Element lookup records:
:::::
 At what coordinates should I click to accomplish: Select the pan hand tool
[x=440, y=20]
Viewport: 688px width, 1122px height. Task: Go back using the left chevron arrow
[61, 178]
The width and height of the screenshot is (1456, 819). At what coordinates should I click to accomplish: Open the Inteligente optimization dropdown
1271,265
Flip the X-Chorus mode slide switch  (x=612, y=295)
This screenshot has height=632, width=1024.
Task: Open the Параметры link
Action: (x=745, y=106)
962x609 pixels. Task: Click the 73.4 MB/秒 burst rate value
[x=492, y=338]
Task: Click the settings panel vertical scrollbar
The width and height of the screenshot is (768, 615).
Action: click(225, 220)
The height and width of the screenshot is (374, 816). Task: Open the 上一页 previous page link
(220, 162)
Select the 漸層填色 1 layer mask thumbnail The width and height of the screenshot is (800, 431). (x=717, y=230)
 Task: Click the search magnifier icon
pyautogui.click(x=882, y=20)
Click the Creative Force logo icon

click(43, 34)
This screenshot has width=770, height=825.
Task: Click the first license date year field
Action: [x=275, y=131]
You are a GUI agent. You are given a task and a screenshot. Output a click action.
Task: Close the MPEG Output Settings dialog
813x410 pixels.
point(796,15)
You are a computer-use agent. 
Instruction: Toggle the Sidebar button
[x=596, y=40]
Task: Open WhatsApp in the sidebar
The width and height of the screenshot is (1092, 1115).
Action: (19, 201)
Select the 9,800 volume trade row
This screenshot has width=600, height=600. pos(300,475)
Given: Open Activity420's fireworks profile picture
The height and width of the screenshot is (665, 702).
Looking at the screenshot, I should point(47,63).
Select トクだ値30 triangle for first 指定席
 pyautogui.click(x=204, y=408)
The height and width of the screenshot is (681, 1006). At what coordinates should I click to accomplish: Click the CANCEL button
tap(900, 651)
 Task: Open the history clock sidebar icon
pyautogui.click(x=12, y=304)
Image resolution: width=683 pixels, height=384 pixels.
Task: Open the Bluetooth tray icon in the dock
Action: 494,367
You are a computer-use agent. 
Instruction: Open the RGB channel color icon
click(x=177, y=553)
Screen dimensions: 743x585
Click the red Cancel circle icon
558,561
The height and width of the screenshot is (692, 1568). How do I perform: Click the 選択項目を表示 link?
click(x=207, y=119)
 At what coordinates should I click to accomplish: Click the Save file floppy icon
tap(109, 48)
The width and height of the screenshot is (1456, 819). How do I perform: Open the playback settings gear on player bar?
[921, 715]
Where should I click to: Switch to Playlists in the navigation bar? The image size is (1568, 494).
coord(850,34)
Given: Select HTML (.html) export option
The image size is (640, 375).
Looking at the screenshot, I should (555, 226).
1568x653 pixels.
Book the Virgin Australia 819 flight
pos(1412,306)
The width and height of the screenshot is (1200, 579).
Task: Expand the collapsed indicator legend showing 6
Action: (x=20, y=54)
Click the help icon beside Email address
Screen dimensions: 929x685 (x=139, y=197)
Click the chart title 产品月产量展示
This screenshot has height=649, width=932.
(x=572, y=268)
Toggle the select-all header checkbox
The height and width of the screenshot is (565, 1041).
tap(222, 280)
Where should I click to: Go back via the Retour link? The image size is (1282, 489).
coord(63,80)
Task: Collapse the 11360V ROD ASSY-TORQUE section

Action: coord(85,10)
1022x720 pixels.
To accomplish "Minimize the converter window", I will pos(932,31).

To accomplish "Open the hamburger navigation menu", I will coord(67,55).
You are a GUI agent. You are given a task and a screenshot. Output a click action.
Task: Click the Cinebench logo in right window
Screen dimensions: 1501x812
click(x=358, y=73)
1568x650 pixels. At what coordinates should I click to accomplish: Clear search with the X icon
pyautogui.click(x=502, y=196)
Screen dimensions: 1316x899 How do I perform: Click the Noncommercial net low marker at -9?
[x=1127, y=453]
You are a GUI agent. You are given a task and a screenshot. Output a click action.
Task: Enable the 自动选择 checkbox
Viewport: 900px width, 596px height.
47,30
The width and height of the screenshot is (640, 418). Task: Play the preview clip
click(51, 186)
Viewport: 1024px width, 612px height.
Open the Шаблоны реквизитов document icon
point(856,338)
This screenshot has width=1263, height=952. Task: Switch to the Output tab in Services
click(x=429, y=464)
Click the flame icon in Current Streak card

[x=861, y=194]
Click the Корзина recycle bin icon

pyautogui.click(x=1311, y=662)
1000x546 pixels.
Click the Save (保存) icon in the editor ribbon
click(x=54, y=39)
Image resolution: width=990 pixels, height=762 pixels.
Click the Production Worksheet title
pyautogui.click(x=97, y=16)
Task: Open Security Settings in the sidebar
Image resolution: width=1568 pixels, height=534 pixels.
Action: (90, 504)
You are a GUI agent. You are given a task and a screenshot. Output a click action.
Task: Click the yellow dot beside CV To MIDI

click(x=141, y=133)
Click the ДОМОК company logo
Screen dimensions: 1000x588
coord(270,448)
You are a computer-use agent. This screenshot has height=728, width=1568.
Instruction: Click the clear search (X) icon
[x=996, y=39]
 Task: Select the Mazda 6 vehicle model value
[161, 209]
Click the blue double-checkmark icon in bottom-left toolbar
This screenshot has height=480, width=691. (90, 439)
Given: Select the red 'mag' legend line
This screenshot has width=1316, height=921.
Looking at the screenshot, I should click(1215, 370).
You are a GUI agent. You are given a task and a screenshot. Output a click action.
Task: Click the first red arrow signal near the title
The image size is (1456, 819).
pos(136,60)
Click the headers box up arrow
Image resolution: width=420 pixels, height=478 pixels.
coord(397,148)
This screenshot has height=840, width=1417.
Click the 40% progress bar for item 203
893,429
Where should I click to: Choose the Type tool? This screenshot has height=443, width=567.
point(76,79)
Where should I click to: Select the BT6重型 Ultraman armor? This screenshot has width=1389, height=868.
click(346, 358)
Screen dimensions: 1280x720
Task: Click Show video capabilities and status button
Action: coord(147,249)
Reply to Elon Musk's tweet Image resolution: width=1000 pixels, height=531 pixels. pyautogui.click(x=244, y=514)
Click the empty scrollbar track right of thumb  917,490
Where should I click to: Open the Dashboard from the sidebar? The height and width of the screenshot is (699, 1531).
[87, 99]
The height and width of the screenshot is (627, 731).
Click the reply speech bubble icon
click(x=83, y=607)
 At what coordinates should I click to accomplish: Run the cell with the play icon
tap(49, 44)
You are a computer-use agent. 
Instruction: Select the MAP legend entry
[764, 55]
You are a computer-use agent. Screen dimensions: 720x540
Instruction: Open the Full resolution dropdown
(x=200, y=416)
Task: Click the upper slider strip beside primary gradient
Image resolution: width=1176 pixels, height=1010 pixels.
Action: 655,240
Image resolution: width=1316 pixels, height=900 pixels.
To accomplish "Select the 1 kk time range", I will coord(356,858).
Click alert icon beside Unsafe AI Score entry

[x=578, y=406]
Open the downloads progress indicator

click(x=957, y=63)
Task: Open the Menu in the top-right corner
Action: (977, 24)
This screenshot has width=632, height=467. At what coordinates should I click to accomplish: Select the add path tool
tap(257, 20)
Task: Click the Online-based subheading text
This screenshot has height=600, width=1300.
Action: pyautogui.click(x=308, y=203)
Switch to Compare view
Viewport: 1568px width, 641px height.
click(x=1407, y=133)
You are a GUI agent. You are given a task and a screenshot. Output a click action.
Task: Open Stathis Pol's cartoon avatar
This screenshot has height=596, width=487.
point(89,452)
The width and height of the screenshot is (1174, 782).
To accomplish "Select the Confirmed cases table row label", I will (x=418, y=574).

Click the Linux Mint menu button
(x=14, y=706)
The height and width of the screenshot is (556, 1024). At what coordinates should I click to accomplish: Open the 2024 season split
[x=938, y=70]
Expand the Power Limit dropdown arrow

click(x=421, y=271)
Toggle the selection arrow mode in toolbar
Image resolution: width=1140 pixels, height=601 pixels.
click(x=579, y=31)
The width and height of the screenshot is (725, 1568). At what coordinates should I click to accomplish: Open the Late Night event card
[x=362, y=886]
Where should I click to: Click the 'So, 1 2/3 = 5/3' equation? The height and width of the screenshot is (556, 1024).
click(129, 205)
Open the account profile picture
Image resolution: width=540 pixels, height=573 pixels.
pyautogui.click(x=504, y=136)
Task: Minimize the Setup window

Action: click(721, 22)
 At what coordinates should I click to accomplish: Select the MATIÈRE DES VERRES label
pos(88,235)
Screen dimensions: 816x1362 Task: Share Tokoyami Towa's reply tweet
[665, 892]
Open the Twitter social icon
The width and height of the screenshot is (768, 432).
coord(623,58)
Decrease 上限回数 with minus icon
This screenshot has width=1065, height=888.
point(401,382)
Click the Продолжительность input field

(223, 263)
:::::
YOUR GOAL:
Reproduce the records above verbatim, beginning with the line that contains "Task: Open Security Settings in the sidebar" and continuing through the line that contains "Looking at the screenshot, I should click(1215, 370).".

EXERCISE RESPONSE:
Task: Open Security Settings in the sidebar
Image resolution: width=1568 pixels, height=534 pixels.
Action: (90, 504)
You are a GUI agent. You are given a task and a screenshot. Output a click action.
Task: Click the yellow dot beside CV To MIDI

click(x=141, y=133)
Click the ДОМОК company logo
Screen dimensions: 1000x588
coord(270,448)
You are a computer-use agent. This screenshot has height=728, width=1568.
Instruction: Click the clear search (X) icon
[x=996, y=39]
 Task: Select the Mazda 6 vehicle model value
[161, 209]
Click the blue double-checkmark icon in bottom-left toolbar
This screenshot has height=480, width=691. (90, 439)
Given: Select the red 'mag' legend line
This screenshot has width=1316, height=921.
Looking at the screenshot, I should click(1215, 370).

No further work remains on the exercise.